Join me today in remembering Ruth Shack. She stood for things that mattered, even when it came with great personal sacrifice. She built things that will outlive her and left the world better than she found it.
As a newly elected county commissioner in the late 1970s, Ruth brought forth a measure to make Miami-Dade the first major urban area in the country to protect the LGBTQ community from discrimination. She faced the kind of personal attacks that would have sent most leaders quietly back to safer ground. She did not retreat even after the ordinance was voted down, and ultimately it did pass decades later.
She saw Miami not for what it was, but for what it could be. In the decades when Miami experienced unprecedented crime, corruption and civil unrest, Ruth Shack focused on building a leadership pipeline for our future. On making us a serious arts destination. On prioritizing civil rights. And ultimately after decades as the president of The Miami Foundation (then the Dade Community Foundation), Ruth helped build the greatest possible gift for our future: a serious permanent philanthropic endowment.
Every single year, The Miami Foundation runs our region’s largest open-call grant process for bold community nonprofits addressing our most pressing challenges.
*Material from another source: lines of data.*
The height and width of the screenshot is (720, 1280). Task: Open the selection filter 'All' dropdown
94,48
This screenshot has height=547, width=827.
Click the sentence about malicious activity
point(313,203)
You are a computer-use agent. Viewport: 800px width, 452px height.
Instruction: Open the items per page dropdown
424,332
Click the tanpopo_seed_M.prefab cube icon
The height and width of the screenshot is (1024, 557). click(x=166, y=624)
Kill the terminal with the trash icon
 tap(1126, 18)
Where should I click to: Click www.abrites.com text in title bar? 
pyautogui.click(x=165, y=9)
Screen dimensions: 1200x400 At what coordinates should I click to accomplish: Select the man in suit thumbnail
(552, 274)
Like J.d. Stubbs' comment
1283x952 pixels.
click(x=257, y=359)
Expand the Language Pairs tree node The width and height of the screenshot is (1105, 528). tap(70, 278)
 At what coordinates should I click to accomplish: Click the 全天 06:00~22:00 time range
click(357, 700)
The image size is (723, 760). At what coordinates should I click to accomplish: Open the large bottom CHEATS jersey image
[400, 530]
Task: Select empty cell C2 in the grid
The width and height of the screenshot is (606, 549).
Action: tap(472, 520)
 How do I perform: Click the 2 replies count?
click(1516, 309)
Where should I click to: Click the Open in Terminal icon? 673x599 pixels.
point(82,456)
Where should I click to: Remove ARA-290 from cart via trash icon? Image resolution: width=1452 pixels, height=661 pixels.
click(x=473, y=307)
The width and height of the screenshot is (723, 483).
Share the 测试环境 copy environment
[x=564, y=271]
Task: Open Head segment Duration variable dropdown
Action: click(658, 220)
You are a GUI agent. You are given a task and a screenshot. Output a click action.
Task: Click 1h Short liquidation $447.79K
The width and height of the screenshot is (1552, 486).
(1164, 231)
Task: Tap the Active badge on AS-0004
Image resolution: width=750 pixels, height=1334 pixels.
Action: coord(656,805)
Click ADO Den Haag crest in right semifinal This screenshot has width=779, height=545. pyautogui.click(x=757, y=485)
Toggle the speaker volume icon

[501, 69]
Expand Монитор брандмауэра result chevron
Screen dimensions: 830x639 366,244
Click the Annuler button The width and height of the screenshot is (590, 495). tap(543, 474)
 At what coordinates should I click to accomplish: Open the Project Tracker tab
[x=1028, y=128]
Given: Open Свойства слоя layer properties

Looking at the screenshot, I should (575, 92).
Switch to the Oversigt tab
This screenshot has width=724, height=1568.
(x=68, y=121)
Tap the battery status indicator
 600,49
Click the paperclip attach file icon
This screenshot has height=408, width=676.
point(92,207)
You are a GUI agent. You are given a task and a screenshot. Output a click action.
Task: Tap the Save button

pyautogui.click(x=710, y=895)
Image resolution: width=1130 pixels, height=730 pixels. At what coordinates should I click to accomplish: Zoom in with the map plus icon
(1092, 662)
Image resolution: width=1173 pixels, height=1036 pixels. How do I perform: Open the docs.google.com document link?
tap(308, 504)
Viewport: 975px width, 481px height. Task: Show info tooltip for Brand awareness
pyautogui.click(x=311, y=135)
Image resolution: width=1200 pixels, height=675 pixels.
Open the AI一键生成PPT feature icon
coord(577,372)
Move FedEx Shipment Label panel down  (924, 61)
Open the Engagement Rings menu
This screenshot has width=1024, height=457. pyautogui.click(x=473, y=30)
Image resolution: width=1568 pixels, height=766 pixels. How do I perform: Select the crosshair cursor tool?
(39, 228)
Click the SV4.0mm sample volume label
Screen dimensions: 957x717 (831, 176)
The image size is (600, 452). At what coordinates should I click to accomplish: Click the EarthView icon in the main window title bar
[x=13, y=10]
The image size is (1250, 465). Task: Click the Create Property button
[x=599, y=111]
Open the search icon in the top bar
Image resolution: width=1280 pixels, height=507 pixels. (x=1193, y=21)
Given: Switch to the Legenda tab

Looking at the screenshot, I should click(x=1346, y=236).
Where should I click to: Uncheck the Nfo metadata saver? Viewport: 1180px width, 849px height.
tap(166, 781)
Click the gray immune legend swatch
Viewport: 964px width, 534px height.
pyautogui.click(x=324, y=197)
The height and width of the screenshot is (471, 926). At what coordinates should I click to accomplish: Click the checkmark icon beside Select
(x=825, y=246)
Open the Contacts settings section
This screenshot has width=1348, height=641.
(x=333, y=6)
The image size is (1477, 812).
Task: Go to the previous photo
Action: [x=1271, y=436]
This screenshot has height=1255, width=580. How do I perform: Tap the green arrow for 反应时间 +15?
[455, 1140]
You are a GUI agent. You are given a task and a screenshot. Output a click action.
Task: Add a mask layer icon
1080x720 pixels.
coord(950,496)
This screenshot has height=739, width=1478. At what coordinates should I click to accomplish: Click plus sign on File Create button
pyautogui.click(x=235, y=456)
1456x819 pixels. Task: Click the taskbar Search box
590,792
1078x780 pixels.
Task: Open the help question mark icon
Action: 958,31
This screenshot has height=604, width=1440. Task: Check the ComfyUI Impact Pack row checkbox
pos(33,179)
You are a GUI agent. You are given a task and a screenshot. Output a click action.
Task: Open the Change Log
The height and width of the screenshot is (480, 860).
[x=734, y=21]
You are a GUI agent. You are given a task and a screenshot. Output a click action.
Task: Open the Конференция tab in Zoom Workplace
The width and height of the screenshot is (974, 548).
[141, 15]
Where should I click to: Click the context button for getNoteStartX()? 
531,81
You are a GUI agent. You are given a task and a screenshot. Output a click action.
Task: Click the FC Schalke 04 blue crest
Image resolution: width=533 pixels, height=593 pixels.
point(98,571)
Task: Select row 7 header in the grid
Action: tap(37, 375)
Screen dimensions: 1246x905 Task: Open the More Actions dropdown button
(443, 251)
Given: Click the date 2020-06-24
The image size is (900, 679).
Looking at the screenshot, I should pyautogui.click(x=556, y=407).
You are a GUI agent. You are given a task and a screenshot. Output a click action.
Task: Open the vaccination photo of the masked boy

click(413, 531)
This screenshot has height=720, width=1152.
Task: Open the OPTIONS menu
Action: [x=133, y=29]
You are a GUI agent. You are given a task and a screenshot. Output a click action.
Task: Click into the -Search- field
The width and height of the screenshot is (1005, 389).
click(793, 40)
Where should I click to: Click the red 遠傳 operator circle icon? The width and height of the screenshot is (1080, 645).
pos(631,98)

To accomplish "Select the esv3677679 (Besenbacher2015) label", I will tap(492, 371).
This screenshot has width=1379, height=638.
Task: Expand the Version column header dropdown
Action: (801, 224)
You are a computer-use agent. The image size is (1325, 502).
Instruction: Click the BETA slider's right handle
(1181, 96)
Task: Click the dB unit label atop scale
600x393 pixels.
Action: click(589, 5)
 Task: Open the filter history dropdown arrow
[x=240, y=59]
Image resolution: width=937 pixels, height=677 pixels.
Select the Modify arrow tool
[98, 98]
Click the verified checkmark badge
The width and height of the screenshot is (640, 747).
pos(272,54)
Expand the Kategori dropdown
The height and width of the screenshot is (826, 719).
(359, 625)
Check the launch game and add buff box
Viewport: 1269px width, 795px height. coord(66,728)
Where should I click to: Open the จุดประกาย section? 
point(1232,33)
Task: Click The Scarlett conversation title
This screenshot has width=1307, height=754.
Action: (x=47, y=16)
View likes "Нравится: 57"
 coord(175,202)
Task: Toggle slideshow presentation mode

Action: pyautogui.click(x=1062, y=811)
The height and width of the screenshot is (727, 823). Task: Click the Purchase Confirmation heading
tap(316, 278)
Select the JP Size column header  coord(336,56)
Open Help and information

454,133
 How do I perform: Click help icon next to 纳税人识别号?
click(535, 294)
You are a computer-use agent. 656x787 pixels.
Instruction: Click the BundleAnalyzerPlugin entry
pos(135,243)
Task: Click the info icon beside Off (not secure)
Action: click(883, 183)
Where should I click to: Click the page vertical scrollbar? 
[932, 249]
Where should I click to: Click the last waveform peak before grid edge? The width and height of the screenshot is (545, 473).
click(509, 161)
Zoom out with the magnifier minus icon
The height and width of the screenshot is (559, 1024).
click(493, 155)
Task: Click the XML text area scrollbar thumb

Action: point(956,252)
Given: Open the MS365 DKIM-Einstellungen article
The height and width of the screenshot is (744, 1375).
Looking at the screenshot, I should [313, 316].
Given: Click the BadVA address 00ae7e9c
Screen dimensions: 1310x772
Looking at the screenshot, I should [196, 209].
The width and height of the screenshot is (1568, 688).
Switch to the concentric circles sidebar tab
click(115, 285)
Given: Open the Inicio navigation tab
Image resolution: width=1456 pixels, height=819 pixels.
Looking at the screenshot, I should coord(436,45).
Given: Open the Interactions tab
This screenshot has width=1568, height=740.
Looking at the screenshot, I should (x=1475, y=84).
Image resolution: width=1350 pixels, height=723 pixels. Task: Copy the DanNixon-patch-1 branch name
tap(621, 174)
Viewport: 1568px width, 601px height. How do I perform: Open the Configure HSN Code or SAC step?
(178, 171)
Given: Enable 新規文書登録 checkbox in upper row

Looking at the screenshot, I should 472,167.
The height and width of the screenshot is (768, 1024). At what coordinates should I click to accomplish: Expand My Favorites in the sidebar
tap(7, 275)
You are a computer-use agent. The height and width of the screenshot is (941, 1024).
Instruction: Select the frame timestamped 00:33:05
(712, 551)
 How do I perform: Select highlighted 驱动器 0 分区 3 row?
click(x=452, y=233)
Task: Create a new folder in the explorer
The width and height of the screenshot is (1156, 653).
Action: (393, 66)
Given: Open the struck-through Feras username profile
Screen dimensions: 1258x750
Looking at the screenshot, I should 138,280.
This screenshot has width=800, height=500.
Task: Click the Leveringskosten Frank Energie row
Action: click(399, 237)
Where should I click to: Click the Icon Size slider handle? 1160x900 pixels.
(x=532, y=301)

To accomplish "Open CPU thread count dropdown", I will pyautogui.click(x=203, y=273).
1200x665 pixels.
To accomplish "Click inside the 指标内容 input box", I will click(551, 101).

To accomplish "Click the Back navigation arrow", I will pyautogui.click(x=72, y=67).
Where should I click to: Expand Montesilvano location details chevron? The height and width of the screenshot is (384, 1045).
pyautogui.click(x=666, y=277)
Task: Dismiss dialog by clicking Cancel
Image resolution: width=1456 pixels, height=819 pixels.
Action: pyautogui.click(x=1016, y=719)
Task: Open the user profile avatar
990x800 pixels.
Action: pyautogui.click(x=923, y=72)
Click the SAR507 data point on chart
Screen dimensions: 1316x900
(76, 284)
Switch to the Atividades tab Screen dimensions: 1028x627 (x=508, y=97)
The money that fuels that program? Ruth raised it. Tens of millions of dollars in endowment resources, which has grown into a serious community asset over decades and will live in perpetuity for Miami.
Decades after retiring, Ruth met regularly with our team members, and with the alumni of the Miami Fellows leadership program that she built, offering mentorship to ensure that our community has a strong pipeline of future leadership.
Here is what I have come to understand about Ruth’s kind of leadership: it was not about her. It was about us.
Ruth Shack invested in things that would outlive her. A leadership pipeline for the future of Miami through the Miami Fellows program. An endowment for our community’s greatest needs. Policies that would live on to protect our community’s rights. And a community-wide commitment to arts and culture.
Great leaders like Ruth Shack are exactly what I want my kids to see when they flip open a newspaper. (And yes, kids, you should flip open a newspaper!) Bravery, generosity and values-based leadership are not things of the past. They are passed down through the stories we choose to tell and the lives we choose to live.
If our heroes set the tone for the kind of future we want to build, then join me in celebrating one of Miami’s best heroes: Ruth Shack. She dedicated her life to strengthen the place we call home. Now it’s our turn.
Rebecca Fishman Lipsey is the president and CEO of The Miami Foundation.